Phosphoinositide 3 kinase is critical for survival, mitogenesis and migration but not for differentiation of endothelial cells

Angiogenesis involves endothelial cell invasion and migration into the surrounding tissue where cells differentiate, to form new lumen-containing vessels. We have investigated the role of phosphoinositide 3-kinase (PI3-kinase) in vascular endothelial growth factor (VEGF)- and fibroblast growth factor (FGF)-induced angiogenesis. Angiogenesis in vivo in chick embryos was inhibited by treatment with the PI3-kinase inhibitors wortmannin and LY294002. Stimulation of primary bovine capillary endothelial (BCE) cells with FGF-2, VEGF-A(165), or a combination of the two induced PI3-kinase activity in vitro and subsequent activation of the serine/threonine kinase Akt.
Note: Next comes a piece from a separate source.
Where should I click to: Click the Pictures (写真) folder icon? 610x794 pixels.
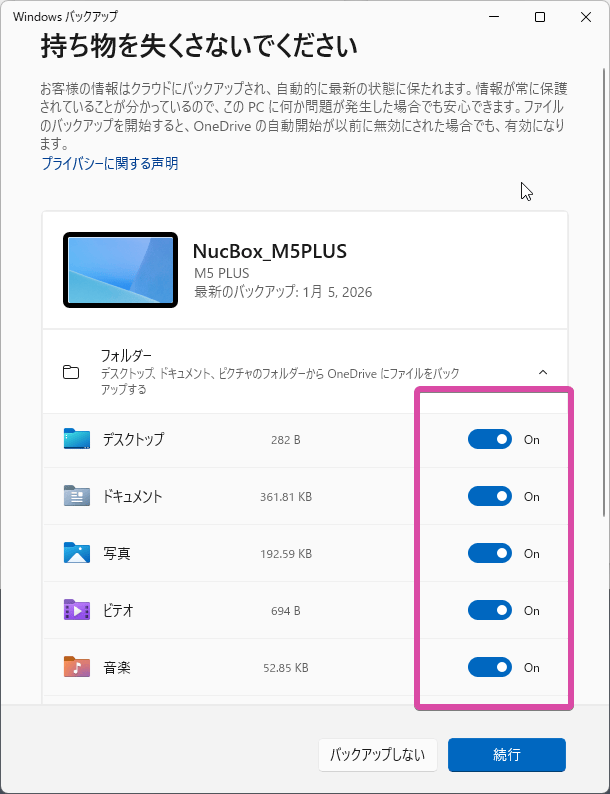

The combination of FGF-2 and VEGF-A(165) led to an additive response. Activation of PI3-kinase was strictly required for FGF-2- and VEGF-A(165)-induced migration and DNA synthesis of BCE cells. Tubular morphogenesis was unaffected by treatment with wortmannin or LY294002, but survival of the tubular structures was dependent on PI3-kinase activity. VEGF-A(165) and FGF-2 induced increased stability of the tubular structures in a synergistic manner. These data indicate that PI3-kinase activity is required for migration, mitogenicity and survival but not for differentiation of endothelial cells during angiogenesis.